++++ TEXT SHOWN
And it is Obama's own premium on privacy that makes his stance on surveillance so very mystifying.  Not merely has the President carried forward a Bush/Cheney initiated program, he has both embraced and, if anything, broadened it.  Doing so has largely inoculated him from criticism on the right, but it has infuriated many of his natural supporters in the middle and left.  Even those who may not find it infuriating, still see it as deeply disheartening, further evidence of the right's huge influence on America's present.  Democrats have long been at a disadvantage on matters of national security and now seem to be performing cartwheels to prove that "it just ain't so".  It's time for them to stop proving themselves.  We want to be judged by the values we protect, not the corners we cut in the name of maintaining security.

If keeping track of what telephone numbers we're dialing is deeply disturbing, equally so is even the slightest intrusion on press freedom.  In his Times piece discussing NBC's David Gregory's controversial questioning of The Guardian's Glenn Greenwald, David Carr writes:
"If you add up the pulling of news organization phone records (The Associated Press), the tracking of individual reporters (Fox News), and the effort by the current administration to go after sources (seven instances and counting in which a government official has been criminally charged with leaking classified information to the news media), suggesting that there is a war on the press is less hyperbole than simple math. ... For the time being, it is us (the press) versus them (federal officials)..."
++++++++
## THINGS TO DO
A - From the surveillance passage, copy word for word the span starting with "And it is Obama's" and going on through "of maintaining security.".
B - In the surveillance passage, how many instances are cited in which a government official was criminally charged with leaking classified information to the news media?
++++ LISTED ENTRIES
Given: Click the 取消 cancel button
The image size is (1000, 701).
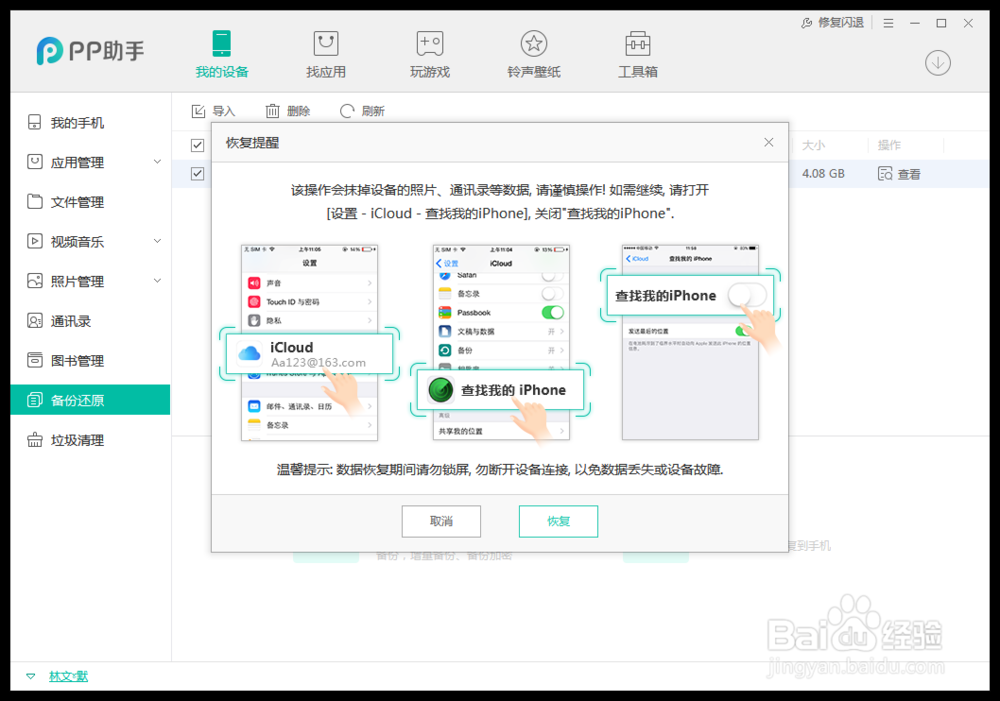Looking at the screenshot, I should click(x=441, y=521).
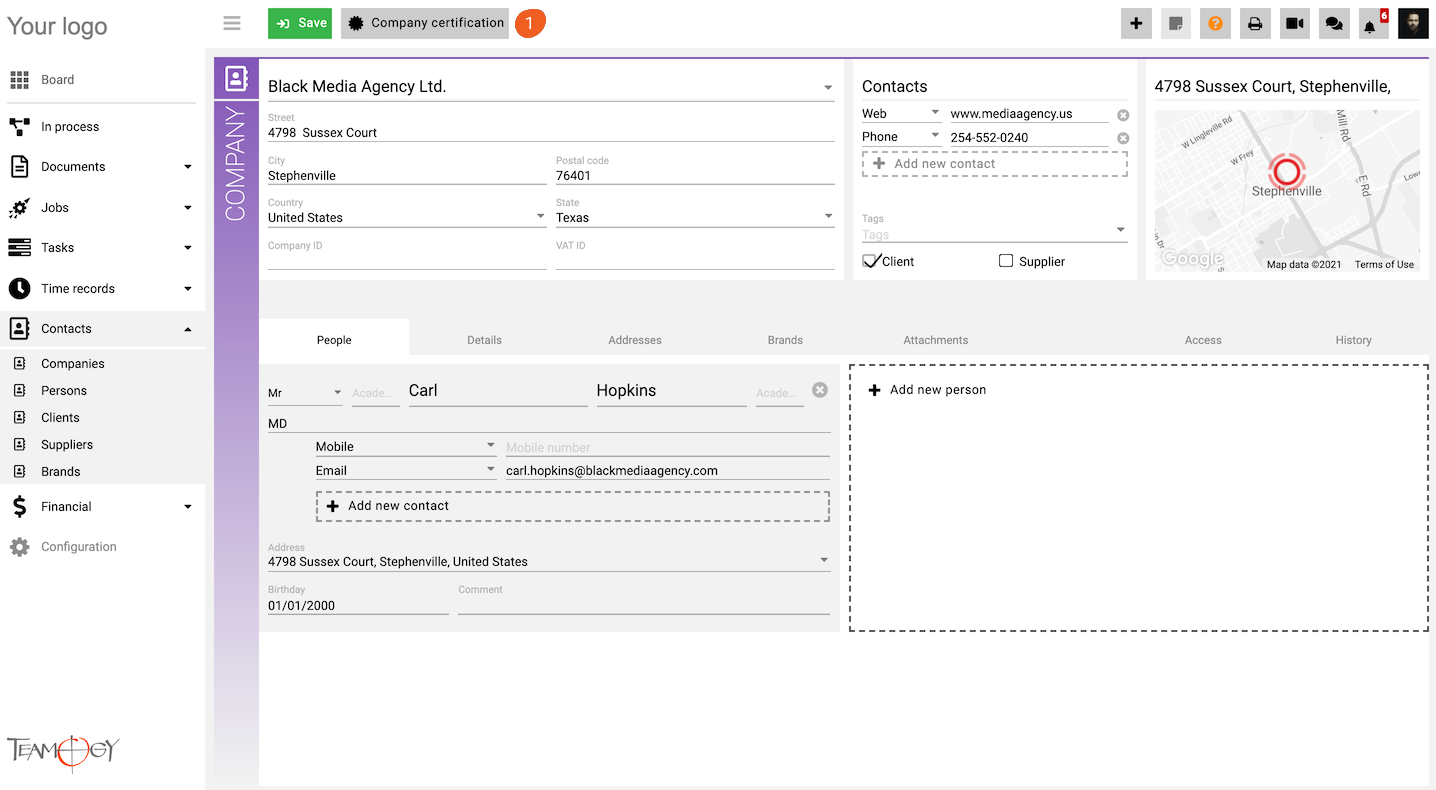1436x790 pixels.
Task: Open the sticky note icon
Action: click(x=1176, y=24)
++++++++
## ANSWERS IN ORDER
A -
And it is Obama's own premium on privacy that makes his stance on surveillance so very mystifying.  Not merely has the President carried forward a Bush/Cheney initiated program, he has both embraced and, if anything, broadened it.  Doing so has largely inoculated him from criticism on the right, but it has infuriated many of his natural supporters in the middle and left.  Even those who may not find it infuriating, still see it as deeply disheartening, further evidence of the right's huge influence on America's present.  Democrats have long been at a disadvantage on matters of national security and now seem to be performing cartwheels to prove that "it just ain't so".  It's time for them to stop proving themselves.  We want to be judged by the values we protect, not the corners we cut in the name of maintaining security.

B - Seven, and counting.